Measuring spatial access to health services in Australia: a review of current approaches (18365)

Sarah M Wood 1 , Laura Alston 1 2 , Hannah Beks 1 , Kevin Mc Namara 1 3 , Neil T Coffee 1 4 , Robyn A Clark 5 6 , Anna Wong Shee 1 3 , Vincent L Versace 1 3
  1. Deakin Rural Health, Deakin University, Warrnambool, Victoria, Australia
  2. Research Unit, Colac Area Health, Colac, Victoria, Australia
  3. Grampians Health, Ballarat, Victoria, Australia
  4. University of Canberra, Canberra, Victoria, Australia
  5. Caring Futures Institute, Flinders University, Adelaide, South Australia, Australia
  6. Southern Adelaide Health Care Services, Adelaide, South Australia, Australia

Background: Australia's inequitable spatial distribution of health services is well documented. Understanding how access to health services is measured is fundamental to addressing health inequity in Australia. Measuring access contributes to a broader understanding of the performance of health systems, particularly in disadvantaged communities. A lack of analysis of the use of existing measures inhibits the ability to assess the appropriateness of spatial access measures in line with national policy. This study synthesised the evidence on the spatial measures and geographic classifications used to measure health service access in Australia over the past 20 years.

Methods: A systematic review of the literature was undertaken, with search terms derived from three major topics, including: [1] Australian population; [2] spatial analysis of health service accessibility; and [3] objective physical access measures.

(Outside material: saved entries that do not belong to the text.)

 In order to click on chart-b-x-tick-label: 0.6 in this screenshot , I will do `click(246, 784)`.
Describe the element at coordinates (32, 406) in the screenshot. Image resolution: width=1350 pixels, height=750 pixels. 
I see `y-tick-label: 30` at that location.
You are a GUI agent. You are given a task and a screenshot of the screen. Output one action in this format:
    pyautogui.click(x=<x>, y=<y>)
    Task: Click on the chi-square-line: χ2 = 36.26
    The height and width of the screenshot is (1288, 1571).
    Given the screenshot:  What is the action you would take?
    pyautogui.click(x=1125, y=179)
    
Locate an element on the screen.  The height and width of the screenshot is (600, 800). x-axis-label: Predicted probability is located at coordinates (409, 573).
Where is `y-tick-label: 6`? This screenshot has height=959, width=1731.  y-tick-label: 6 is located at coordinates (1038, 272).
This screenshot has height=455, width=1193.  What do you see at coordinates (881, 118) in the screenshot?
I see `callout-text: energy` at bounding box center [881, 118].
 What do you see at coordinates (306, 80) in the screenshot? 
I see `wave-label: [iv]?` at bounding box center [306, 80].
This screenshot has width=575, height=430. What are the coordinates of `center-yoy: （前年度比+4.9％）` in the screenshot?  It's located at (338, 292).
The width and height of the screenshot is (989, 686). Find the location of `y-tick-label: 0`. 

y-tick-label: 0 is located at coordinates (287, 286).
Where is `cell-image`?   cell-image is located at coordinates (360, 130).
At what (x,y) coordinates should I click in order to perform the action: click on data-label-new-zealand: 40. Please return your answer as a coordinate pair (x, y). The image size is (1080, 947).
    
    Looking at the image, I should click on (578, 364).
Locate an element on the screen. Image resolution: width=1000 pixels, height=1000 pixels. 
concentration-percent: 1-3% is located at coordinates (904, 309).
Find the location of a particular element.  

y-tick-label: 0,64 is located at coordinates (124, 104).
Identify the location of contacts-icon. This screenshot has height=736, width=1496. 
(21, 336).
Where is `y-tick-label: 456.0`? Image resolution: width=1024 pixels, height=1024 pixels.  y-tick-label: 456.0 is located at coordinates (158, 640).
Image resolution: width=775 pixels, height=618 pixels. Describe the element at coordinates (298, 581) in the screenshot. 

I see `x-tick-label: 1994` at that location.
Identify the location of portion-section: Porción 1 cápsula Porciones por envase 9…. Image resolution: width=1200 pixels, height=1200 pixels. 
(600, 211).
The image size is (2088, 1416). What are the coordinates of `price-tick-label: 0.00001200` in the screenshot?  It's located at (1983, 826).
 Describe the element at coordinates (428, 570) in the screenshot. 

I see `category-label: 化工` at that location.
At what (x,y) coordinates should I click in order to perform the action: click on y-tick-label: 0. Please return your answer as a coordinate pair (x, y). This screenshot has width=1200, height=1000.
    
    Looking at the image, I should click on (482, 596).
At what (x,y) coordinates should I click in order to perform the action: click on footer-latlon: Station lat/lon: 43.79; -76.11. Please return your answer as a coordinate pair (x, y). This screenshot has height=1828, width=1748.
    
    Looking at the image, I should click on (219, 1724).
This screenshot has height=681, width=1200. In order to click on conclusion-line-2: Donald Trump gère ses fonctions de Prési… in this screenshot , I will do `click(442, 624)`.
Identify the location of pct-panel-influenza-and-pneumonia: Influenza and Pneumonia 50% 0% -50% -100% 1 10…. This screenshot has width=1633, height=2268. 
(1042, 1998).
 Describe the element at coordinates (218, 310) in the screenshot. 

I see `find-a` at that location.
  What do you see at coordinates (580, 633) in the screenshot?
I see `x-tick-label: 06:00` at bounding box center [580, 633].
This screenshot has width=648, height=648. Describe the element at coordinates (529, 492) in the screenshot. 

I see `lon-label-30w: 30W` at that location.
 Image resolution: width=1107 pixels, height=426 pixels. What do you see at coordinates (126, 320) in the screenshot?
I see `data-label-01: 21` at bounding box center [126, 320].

Results: Eighty-two articles met the eligibility criteria. Most articles analysed access to primary health services (n=50; 61%), followed by specialist care (n=17; 21%), hospital services (n=12; 15%), and health promotion and prevention (n=3; 4%). The geographic scope of the articles mainly focused on national (n=33; 40%), state (n=27; 33%), and metropolitan area (n=18; 22%) levels, with regional/rural/remote areas the least represented (n=4; 5%). Most articles used distance-based physical access measures, including travel time (n=30; 37%), travel distance along a road network (n=21; 26%), and Euclidean distance (n=24; 29%).

Conclusion: This review identified substantial heterogeneity in the spatial measures and geographic classifications used to examine health service access, making direct comparisons difficultObjective and transparent access measures that are fit for purpose are imperative to address persistent health inequities and inform equitable resource distribution and evidence-based policymaking. Future research should aim to analyse access at the finest resolution and, where possible and appropriate, aim to use standardised approaches to classifying rural and remote populations relevant to the purpose of the study.